SHEER AMAZEMENT
- Sis Shantel DOTMHGOI
- May 1, 2024
- 4 min read
Hey Siss! Welcome back to my blog. Today I am in sheer amazement of just how faithful our Heavenly Father is. I think at times we think of Him being so unrelatable or distant. When we read the Bible, we learn that our God actually has... FEELINGS and EMOTIONS. We were literally made in His image. I'm learning that we have so much in common with Him. Just as we want to be received, heard, and understood... our Heavenly Father desires the same. Imagine your child being stolen from you. Imagine having to watch them being reared in ways that are detestable to you and being prohibited to certain degrees from reaching them. You can't connect directly, so you try to reach them through other people connected to you. (pastors, prophets, teachers). You left a treasured book that would give them extreme clues, but everyone encourages them not to read it (Bible). Your heart is connected to theirs, but the thief fills their minds with evil, so the heart turns cold or breaks. This HURTS OUR FATHER like you wouldn't believe!!! He is the Father to us all. We are His treasured possessions.
He is Almighty and All Powerful so even Satan's attempts to keep us away from our Father are truly futile. When life comes crashing down and we can't turn to one more empty solution... all we need to do is cry out to Jesus! When we cry out to him to save us and that we believe that He came to save our souls (mind, will, emotions) when He died on the cross for our sins and arose in 3 days. Then there is nothing the enemy can do at that point! The lost child has returned home to their Royal Home and Heavenly Father! It amazes me how NONE of the horrible sinful things that I did in my past, stopped Him from loving me. He loved me before I ever fell. He loved me when He was forming me in my mother's womb. He loved me when I could care less about him and I was captivated by sexual perversion, pride, and struggling with addictions.
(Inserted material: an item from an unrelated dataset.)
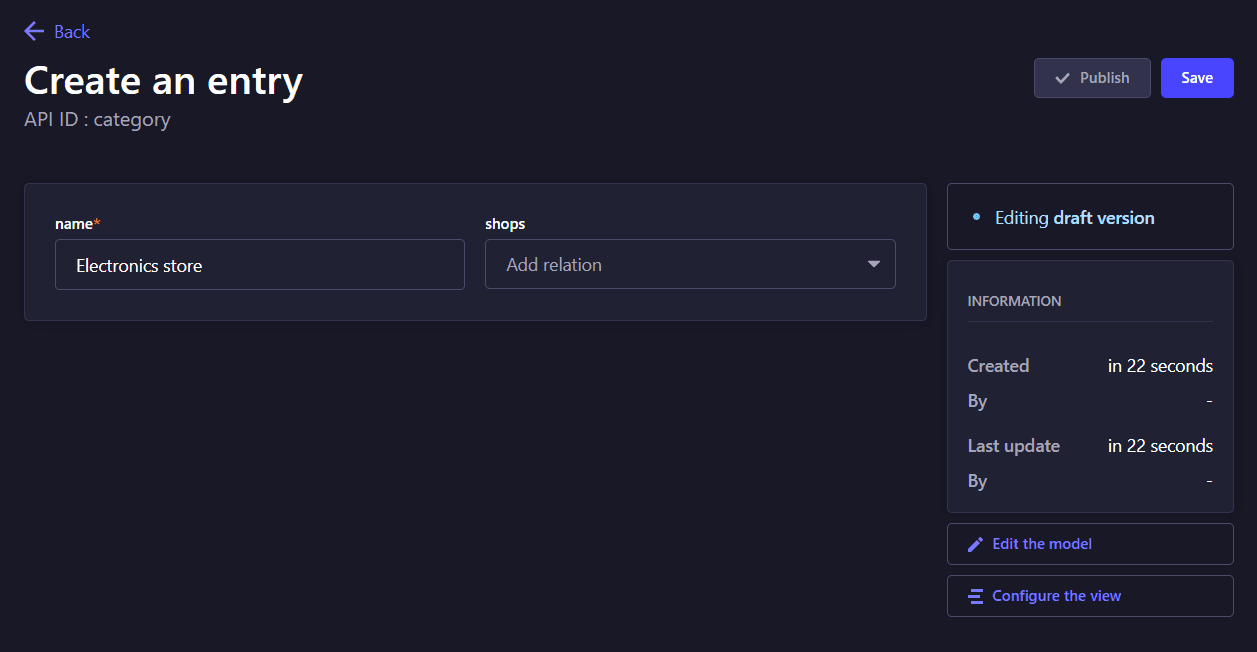Click the Created time value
I began to shift in my mind and awareness of my true worth as I read the Bible and The Holy Spirit began to teach me truths about my life's experiences thus far and why I had the proclivities that I did. He taught me that all the trauma that I endured was demonic and it lured me into sin and fragmented my mind and perception of myself. I learned that the "spirits" of Rejection, Fear. Abandonment, Molestation, Neglect, Poverty, Homosexuality, and so many more impacted my soul and had me in spiritual BONDAGE! I was abused since childhood and all my life I have been looking for an escape from it. Pain will cause you to reduce yourself in shameful ways just to find comfort. I sought comfort from men in relationships. I made a relationship my god. These men were idols. I needed their love and validation. I needed them in order to have a family. I needed them in order to have SOMEONE around. I needed them to give me value. I found myself in domestic abuse over and over with narcissistic men.
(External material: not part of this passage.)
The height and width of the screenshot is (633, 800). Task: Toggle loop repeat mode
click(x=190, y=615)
I'm simply amazed that after nearly all of my life of living in sin, worshipping other gods, and completely ignoring Jesus... that the MOMENT I CRIED OUT TO HIM HE ANSWERED ME IMMEDIATELY! In November 2019 when I cried out in that closet in the middle of the day for Jesus... He came. I chose that day to make Him my SAVIOR and no longer a man. THIS IS REAL LOVE- "For God so loved the world that he gave his only begotten Son, that whoever believes in him shall not perish but have eternal life" John 3:16. This is my testimony forever. I will always be in sheer amazement of this life that is SUPERNATURAL and the intense attacks we all face due to this fallen evil world and its attempts to keep our identities as Daughters of The Most High God of Israel hidden. I encourage you to arise today! I am not the only woman who suffered in silence in their childhood and simply fell into the demonic thought and life patterns of bondage that Satan wanted. He is a horrible Enemy who knows we are spirits who have souls and just live temporarily in these bodies. He wants to keep us separated from our Heavenly Father and living a life opposite of Him. He knows the outcome of that is ETERNAL DAMNATION IN HELL. I know what it felt like to be tormented behind closed doors and also within my mind. Why would I want to do anything that would cause me to be in a perpetual state of torment! I choose life instead.
Sis.. join me and you will begin to be amazed at just how much our Heavenly Father loves you. Accept JESUS as your Lord and Savior today and allow Him to heal every broken part of you.